Здесь сказалось резкое противоречие, коренящееся в самой идейной концепции Гюго, — противоречие между его провиденциальной философией безостановочного прогресса, управляемого якобы добрым и справедливым богом, и реальной действительностью, в которой победа достается большей частью не великодушным идеалистам, но облеченным властью «силам зла».
С 1862 по 1869 г., когда создавались его романы, — от «Отверженных» к «Труженикам моря» и «Человеку, который смеется» — мироощущение Гюго заметно мрачнеет. 1868 год, когда он писал роман «Человек, который смеется», был уже семнадцатым годом изгнания писателя из Франции, и в личном плане очень для него тяжелым. В этот год умер его первый внук, а затем и его жена — Адель Гюго, к которой он всегда оставался глубоко привязан, как к матери своих детей.
Однако вскоре должны были произойти события, которые влили в несгибаемого поэта новые силы. Последний роман изгнания был закончен накануне франко-прусской войны, объявленной в 1870 г. и вскоре закончившейся поражением Франции.
В это время мысли великого изгнанника уже полностью устремлены к любимой отчизне, с которой он готов разделить ее скорби и страдания.
Когда, о мой Париж, хмелея легкой славой,
Шальной богач,
Ты пил и ты плясал, поверив лжи лукавой
Своих удач,
Когда в твоих стенах гремели бубны пира
И звонкий рог, —
Я из тебя ушел, как некогда из Тира
Ушел пророк.
…………………………………………
Но в час, когда к тебе вторгается Атилла
С своей ордой,
Когда весь мир крушит слепая сила,
Я снова твой!
— так писал Гюго в стихотворении «Перед возвращением во Францию» (Брюссель, 31 августа 1870 г.), которое он затем поместит в новое издание сборника «Возмездие».

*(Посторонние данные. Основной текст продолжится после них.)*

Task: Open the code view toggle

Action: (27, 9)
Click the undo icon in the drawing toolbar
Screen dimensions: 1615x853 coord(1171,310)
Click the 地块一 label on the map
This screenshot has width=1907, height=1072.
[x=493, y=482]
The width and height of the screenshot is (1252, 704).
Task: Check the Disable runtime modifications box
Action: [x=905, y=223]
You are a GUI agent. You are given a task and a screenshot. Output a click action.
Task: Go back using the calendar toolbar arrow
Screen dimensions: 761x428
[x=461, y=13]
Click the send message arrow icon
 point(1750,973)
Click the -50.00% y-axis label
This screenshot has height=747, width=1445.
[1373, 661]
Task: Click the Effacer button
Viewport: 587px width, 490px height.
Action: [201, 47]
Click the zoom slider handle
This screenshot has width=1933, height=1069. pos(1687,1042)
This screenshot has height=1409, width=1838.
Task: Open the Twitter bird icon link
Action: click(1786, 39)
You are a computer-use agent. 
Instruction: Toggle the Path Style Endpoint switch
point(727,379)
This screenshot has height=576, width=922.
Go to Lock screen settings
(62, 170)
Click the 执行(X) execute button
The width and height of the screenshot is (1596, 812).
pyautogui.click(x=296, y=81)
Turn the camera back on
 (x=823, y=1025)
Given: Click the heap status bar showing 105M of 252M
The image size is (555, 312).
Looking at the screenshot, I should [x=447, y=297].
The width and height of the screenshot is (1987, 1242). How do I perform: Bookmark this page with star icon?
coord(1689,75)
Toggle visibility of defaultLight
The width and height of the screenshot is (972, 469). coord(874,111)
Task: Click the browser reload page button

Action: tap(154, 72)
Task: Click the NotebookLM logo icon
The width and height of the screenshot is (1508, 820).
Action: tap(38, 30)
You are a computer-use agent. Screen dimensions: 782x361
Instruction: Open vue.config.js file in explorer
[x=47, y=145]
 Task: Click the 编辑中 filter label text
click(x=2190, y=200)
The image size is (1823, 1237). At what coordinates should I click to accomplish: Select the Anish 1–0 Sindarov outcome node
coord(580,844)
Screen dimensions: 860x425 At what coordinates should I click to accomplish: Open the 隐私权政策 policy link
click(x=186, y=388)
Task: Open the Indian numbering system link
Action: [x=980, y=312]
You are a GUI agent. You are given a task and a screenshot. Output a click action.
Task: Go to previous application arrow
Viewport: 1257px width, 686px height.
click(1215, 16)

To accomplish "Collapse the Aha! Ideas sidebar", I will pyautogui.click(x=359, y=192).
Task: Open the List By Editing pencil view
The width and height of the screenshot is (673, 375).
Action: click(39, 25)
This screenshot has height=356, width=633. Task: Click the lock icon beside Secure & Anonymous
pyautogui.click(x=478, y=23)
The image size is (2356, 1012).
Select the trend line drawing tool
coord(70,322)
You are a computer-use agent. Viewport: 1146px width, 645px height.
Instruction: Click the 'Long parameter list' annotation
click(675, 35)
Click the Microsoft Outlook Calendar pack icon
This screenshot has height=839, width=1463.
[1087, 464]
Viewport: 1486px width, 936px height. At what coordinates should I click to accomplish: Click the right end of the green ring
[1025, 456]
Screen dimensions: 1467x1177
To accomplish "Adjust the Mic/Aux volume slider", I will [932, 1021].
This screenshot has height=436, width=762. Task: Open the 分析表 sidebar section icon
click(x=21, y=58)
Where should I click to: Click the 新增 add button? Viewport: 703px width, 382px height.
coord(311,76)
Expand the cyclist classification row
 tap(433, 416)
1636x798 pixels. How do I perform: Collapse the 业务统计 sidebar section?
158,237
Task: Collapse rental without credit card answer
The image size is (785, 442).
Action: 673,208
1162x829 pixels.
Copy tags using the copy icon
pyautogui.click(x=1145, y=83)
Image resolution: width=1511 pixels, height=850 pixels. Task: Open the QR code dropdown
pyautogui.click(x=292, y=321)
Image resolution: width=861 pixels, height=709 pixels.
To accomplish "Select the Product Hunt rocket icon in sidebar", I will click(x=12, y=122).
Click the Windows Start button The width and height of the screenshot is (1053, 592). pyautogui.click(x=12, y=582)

2 сентября 1870 г. ненавистная Гюго империя Наполеона III перестала существовать. 4 сентября во Франции была объявлена республика. В тот же день, верный своему обещанию — вернуться на родину, «когда туда вернется свобода», Гюго садится в поезд, отправляющийся в Париж.
Так закончился девятнадцатилетний период изгнания Виктора Гюго, в течение которого им были созданы прекрасные произведения поэзии и прозы, обогатившие французскую и мировую литературу.